Students in my Ornithology class complete a term paper of bone. Each student is given a dead bird (window- and road-killed). The task: dissect and study the bird, then strip its bones bare (with the help of flesh-eating beetles), and finally re-articulate the skeleton (using the magic powers of the hot glue gun). The project sits at the junction of zoology, horror, and arts-and-crafts.

The bones are presently all cleaned up and ready to be put back together (owls and vultures shown below).

“the valley … was full of bones,/…and, behold, there were very many in the open valley; and, lo, they were very dry/…there was a noise, and behold a shaking, and the bones came together, bone to his bone”

Extra credit for breathing on the slain that they might live.

9 thoughts on “Valley of dry bones

  1. Sherri McCutchen

    When I taught in Catholic school (Most Precious Blood), the fifth grade teacher had his students attempt to classify and reassemble the bones found in owl pellets. They lined small metal boxes ( e.g. Altoid tins) with black felt as the display background. There was something very Victorian about the resulting work.
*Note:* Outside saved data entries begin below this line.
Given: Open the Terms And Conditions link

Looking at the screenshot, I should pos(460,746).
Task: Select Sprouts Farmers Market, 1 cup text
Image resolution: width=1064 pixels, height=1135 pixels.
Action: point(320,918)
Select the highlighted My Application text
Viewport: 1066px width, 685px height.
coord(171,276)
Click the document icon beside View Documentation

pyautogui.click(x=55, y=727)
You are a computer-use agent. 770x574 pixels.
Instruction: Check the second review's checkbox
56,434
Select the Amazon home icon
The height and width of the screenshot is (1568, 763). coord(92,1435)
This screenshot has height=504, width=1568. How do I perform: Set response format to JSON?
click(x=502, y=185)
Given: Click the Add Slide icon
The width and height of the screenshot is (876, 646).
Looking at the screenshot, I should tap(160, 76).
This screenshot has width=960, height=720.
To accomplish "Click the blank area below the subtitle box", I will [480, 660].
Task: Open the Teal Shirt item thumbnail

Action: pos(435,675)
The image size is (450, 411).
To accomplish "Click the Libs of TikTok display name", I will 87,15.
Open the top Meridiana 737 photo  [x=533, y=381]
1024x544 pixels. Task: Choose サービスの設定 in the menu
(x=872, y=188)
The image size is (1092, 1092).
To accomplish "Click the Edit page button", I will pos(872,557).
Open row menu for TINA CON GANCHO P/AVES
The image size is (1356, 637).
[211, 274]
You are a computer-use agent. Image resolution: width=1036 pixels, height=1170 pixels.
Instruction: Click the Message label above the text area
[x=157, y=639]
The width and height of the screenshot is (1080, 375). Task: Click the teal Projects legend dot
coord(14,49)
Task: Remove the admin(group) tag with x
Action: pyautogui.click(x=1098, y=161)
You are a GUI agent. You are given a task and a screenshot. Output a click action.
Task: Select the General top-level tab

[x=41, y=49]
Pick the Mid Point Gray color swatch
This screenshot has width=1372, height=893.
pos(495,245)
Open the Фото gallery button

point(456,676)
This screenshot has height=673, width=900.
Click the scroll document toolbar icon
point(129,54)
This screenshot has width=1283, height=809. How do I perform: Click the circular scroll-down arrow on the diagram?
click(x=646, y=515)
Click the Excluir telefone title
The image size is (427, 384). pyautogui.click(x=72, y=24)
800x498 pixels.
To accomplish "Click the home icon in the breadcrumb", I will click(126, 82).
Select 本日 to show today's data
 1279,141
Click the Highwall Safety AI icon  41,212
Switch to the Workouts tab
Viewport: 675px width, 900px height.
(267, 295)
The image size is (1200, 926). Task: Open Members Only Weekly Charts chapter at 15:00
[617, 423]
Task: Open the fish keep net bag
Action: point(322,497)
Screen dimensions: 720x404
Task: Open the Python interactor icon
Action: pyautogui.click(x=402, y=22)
    1. David George Haskell Post author

      For all their many failings, the Victorians were at least interested in the amazing particularities of the natural world they lived in. Trying to keep that particular tradition alive… I like the black felt idea.

  2. AP

    Yeah I’ve seen those on display in Spencer Hall. . really awesome work. How long does it take them to re-assemble the bones? I once looked into skeletonizing and reassembling a snake but decided it would be extremely difficult and tedious (though other than scaly legs, not sure that snake anatomy is all that similar to bird).